I hope you are feeling better soon.


----------



## uniquelovdolce (Mar 10, 2010)

i just saw this , definitely praying that whatever it is , is not serious and it gets resolved soon , we love u , hope u get better real soon


----------



## Bibu (Jun 3, 2010)

Thank you sooooo much for all of your prayers! 

I went to visit the doctor today and he did several tests, including the mono test. They all came back negative and in the normal range. He really doesn't have an explanation for the swelling but he has given me 10 days of antibiotics (as a precaution for any unseen infection) and anti-inflammatory medicine. He touched my lymph nodes and said that the good thing is that they are moveable and that they hurt. Oddly enough this is a positive sign. 
I will begin this treatment and if the symptoms get worse then I will be back to visit him in one week.
He said that sometimes even stress can cause the lymph nodes to swell and I have indeed been under a lot of stress during the past year. 

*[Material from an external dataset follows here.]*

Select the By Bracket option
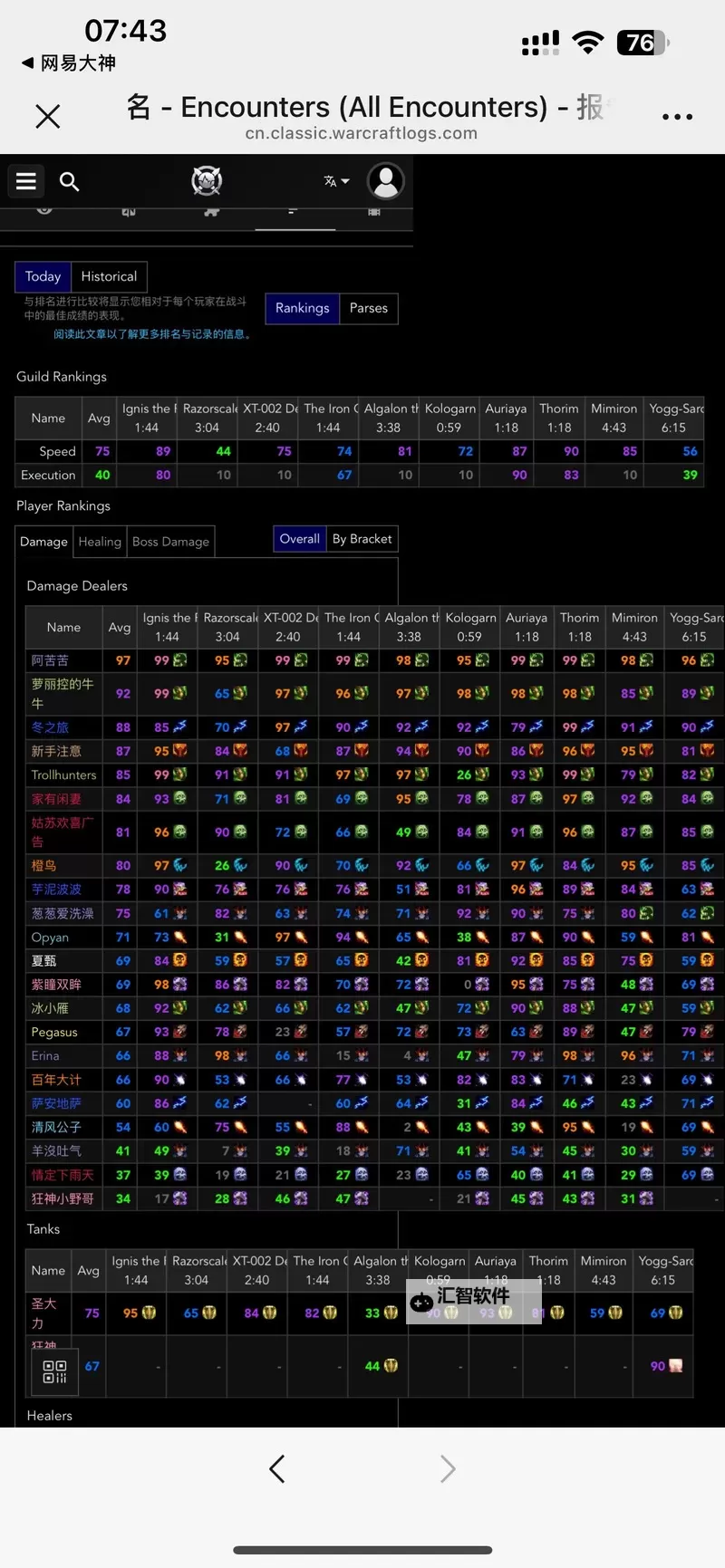The image size is (725, 1568). [x=362, y=539]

For the next 10 days I will take these medicines and be in complete bed rest - stress free, I hope! Bibu continues to be the awesome little man he is and doesn't leave my side, not even when daddy comes home! :wub:

Thanks again for all of your support!!!!! I will keep you updated on my progress. Bibu and I send you all lots of hugs and kisses!


----------



## Lacie's Mom (Oct 11, 2006)

Cory -- sending prayers that the meds work (and quickly). Hugs


----------



## Lindy (Mar 25, 2009)

Hi, Cory. You will be on my prayer list. Praying that God will give the doctors wisdom to find out what is going on, and for a complete healing for you. Blessings.


----------



## FortheloveofBuckeye (Mar 11, 2010)

Cory,

So sorry to hear about this...I certainly hope things turn around for the better soon. 

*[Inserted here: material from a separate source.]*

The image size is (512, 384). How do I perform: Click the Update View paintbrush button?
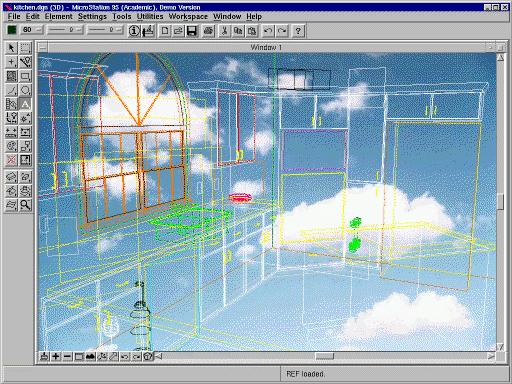coord(44,357)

Sending prayers your way...God knows all and is still a healer!

Hugs!


----------



## The A Team (Dec 1, 2005)

Sounds painful and so uncomfortable! And I'm sorry you now have to wait a whole week before you see if you're getting better. Reminds me of those shows on TV about Mystery Diagnosis'. Your case sounds like a mystery....hope you're better quickly.


----------



## Snowbody (Jan 3, 2009)

Cory - glad there's nothing scarily wrong thru the tests. Hoping the meds you got will take care of what's wrong and get the inflammation down. Sending prayers and gee, maybe book and movie suggestions since you'll be on bed rest. Try to take it easy and de-stress. Someone's always on here to talk to. :thumbsup: I'm glad that Bibu can make your downtime better.:wub:


----------



## silverhaven (Sep 6, 2009)

:grouphug: glad the tests are ok


----------



## Snowbody (Jan 3, 2009)

Cory- how are you feeling? Any answers? Hope you're doing better.:grouphug:


----------